Hypothetically, the NED role is likely to be most similar to the mentoring-style role, i.e. long-term and generic. Nonetheless, in certain situations, NEDs may also have to provide short-term and specific advice, and perhaps even "direct" rather than "advise" or "guide", to avert/remedy potential crises; as argued above, some NEDs may prove to be "directive" rather than "guiding", not because of the firm's needs at any given time, but because of their own perceived "power-base" or natural/preferred "style". NED roles and approaches, therefore, are likely to be varied and complex.

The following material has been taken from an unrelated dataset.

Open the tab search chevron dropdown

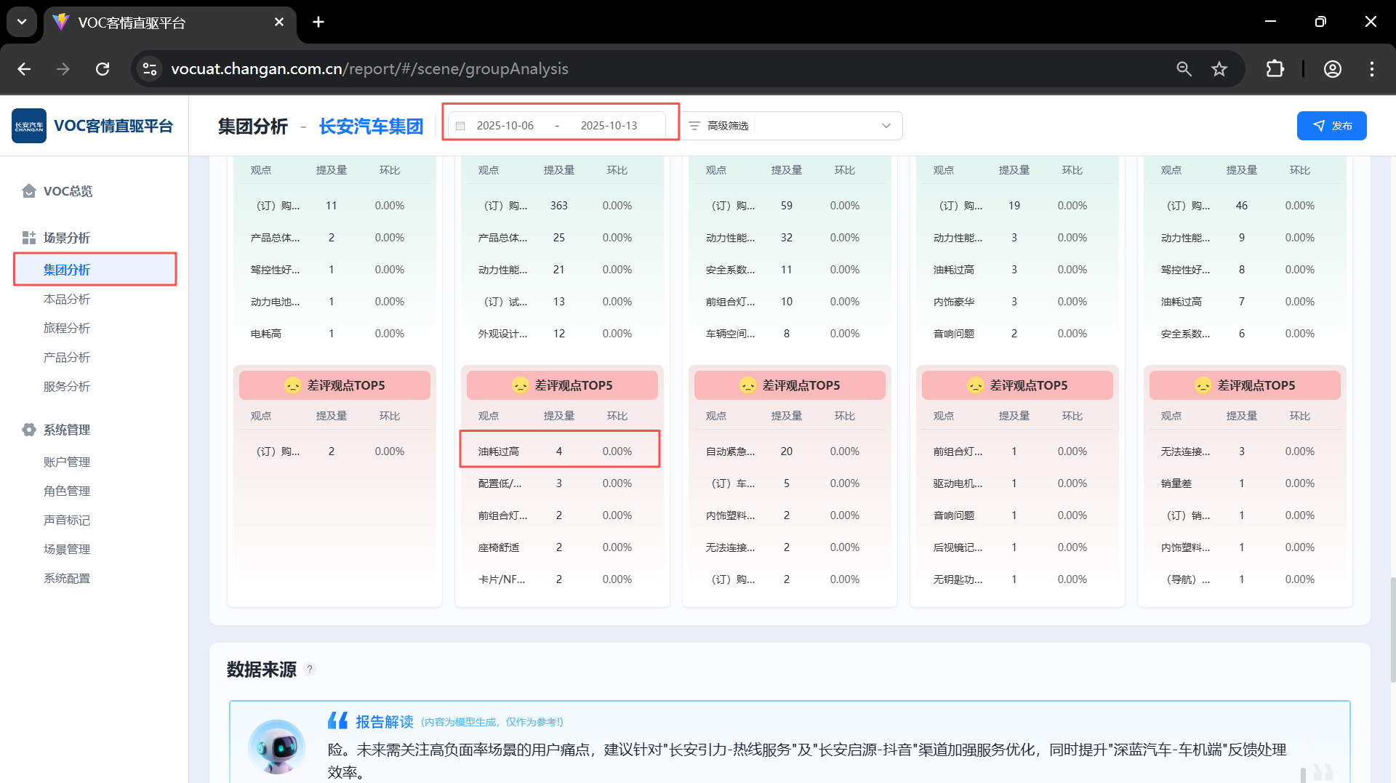(x=22, y=22)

The papers presented in this and the next Issue have something to say on the three main roles identified of adviser, mentor and NED and their potential for affecting entrepreneurial behaviour. Programmes introduced by the new SBS will in theory be research-informed; hopefully research issues identified in these two issues of the Journal will be taken into account by the development of new programmes.
The papers in context
All the papers in this Issue are concerned with the nature of entrepreneurial learning. It is encouraging to find that researchers are now responding to the identified need for more research in this area. The first paper, by Cope and Watts, deals with the nature of entrepreneurial learning and in particular the importance of critical incidents. Returning to the support issues; how the entrepreneur is able to handle and learn from such critical incidents will affect the value and role of adviser, consultant or mentor. Cope and Watts place the importance of critical incidents in the nature of learning and the entrepreneurial process. As they suggest, critical events are very powerful in terms of outcomes and the learning achieved. If interventions are used then we need to understand the nature of the process of learning; as Cope and Watts indicate, the implications for support programmes, which are examined at some length, are that support should be provided through longer-term mentoring relationships.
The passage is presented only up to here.